Theodorou Aikaterini, Papagiannopoulou Georgia, Akrivaki Alexandra, Fanouraki Stella, Moschovos Christos, Papadopoulou Marianna, Palaiodimou Lina, Merkouri Foteini, Melanis Konstantinos, Salakou Stauroula, Kitsos Dimitrios, Lambadiari Vaia, Zouvelou Vasiliki, Papadimas Georgios, Giannopoulos Sotirios, Alexandrov Andrei V, Tsivgoulis Georgios
Second Department of Neurology, "Attikon" University Hospital, School of Medicine, National and Kapodistrian University of Athens, Athens, Greece.
Department of Physiotherapy, Laboratory of Neuromuscular and Cardiovascular Study of Motion, University of West Attica, Athens, Greece.
Eur J Neurol. 2025 Jun;32(6):e70175. doi: 10.1111/ene.70175.
Limited data exist on the efficacy and safety of proprotein convertase subtilisin/kexin type 9 (PCSK9) inhibitors and inclisiran among patients with neuromuscular disorders and statin-induced myotoxicity and/or hepatotoxicity. We assessed the safety and efficacy of PCSK9 inhibitors and inclisiran in this specific patient subgroup.
We conducted an observational cohort study evaluating patients with available clinical and laboratory data prior to and at prespecified time points following treatment initiation with PCSK9 inhibitors or inclisiran.

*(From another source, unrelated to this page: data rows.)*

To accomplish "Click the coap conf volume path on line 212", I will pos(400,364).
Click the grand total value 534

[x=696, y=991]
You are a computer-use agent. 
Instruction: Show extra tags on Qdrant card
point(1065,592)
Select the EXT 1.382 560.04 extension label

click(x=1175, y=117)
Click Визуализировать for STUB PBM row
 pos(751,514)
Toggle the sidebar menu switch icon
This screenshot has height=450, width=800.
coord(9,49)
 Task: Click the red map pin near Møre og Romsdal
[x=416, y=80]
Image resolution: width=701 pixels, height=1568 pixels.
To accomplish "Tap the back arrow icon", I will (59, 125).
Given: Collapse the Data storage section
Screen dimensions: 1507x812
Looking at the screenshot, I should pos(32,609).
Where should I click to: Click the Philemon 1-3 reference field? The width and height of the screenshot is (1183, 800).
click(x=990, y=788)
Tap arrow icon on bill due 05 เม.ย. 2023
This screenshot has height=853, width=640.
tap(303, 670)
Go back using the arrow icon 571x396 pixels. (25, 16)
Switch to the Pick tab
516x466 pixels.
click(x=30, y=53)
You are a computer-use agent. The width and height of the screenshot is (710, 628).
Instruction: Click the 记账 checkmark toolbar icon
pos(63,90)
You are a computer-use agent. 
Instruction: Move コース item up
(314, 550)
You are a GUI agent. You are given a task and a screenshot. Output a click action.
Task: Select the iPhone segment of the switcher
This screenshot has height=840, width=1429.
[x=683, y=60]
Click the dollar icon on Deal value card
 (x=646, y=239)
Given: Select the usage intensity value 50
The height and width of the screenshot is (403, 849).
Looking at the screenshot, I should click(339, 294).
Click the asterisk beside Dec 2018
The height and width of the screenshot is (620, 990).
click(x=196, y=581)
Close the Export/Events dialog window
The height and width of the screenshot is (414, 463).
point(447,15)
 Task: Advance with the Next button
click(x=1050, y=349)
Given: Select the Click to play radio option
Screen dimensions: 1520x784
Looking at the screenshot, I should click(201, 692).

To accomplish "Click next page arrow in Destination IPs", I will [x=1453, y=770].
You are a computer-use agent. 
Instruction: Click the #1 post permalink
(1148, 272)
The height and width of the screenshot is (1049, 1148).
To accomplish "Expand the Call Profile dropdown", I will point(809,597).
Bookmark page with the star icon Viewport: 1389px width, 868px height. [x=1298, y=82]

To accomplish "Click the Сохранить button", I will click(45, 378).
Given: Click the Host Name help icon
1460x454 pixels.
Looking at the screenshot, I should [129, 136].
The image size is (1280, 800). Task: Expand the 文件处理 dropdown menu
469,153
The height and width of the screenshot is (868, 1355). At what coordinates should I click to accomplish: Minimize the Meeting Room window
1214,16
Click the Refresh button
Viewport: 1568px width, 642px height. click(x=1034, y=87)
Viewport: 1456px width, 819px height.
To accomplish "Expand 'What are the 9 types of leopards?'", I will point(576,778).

Eleven patients with neuromuscular disorders and statin intolerance were included in this study. Median follow-up time after PCSK9 inhibitor or inclisiran initiation was 14 (9-17) months. PCSK9 inhibitors or inclisiran use led to a significant decrease in mean low-density lipoprotein cholesterol levels. Moreover, all patients tolerated these lipid-lowering agents without exacerbation of their underlying myositis, myopathy, neuromuscular junction disorder, and without presenting any adverse event or relapse of myotoxicity and/or hepatotoxicity.
The present real-world study highlights the potential therapeutic value of PCSK9 inhibitors and inclisiran among patients with neuromuscular disorders and statin intolerance. The findings of this study are in accordance with previous reports, showing that PCSK9 inhibitors are safe as a lipid lowering treatment for long-term use among patients with statin-associated immune-mediated necrotizing myopathy (IMNM).
关于前蛋白转化酶枯草溶菌素/kexin 9型(PCSK9)抑制剂和英克西兰在神经肌肉疾病以及他汀类药物诱导的肌毒性和/或肝毒性患者中的疗效和安全性的数据有限。我们评估了PCSK9抑制剂和英克西兰在这一特定患者亚组中的安全性和疗效。
我们进行了一项观察性队列研究,评估在开始使用PCSK9抑制剂或英克西兰治疗之前以及在预先设定的时间点具有可用临床和实验室数据的患者。
本研究纳入了11例患有神经肌肉疾病且不耐受他汀类药物的患者。开始使用PCSK9抑制剂或英克西兰后的中位随访时间为14(9 - 17)个月。使用PCSK9抑制剂或英克西兰导致平均低密度脂蛋白胆固醇水平显著降低。此外,所有患者均耐受这些降脂药物,其潜在的肌炎、肌病、神经肌肉接头疾病未加重,且未出现任何不良事件或肌毒性和/或肝毒性复发。
本项真实世界研究突出了PCSK9抑制剂和英克西兰在神经肌肉疾病和他汀类药物不耐受患者中的潜在治疗价值。本研究结果与先前报告一致,表明PCSK9抑制剂作为他汀类药物相关免疫介导坏死性肌病(IMNM)患者的长期降脂治疗是安全的。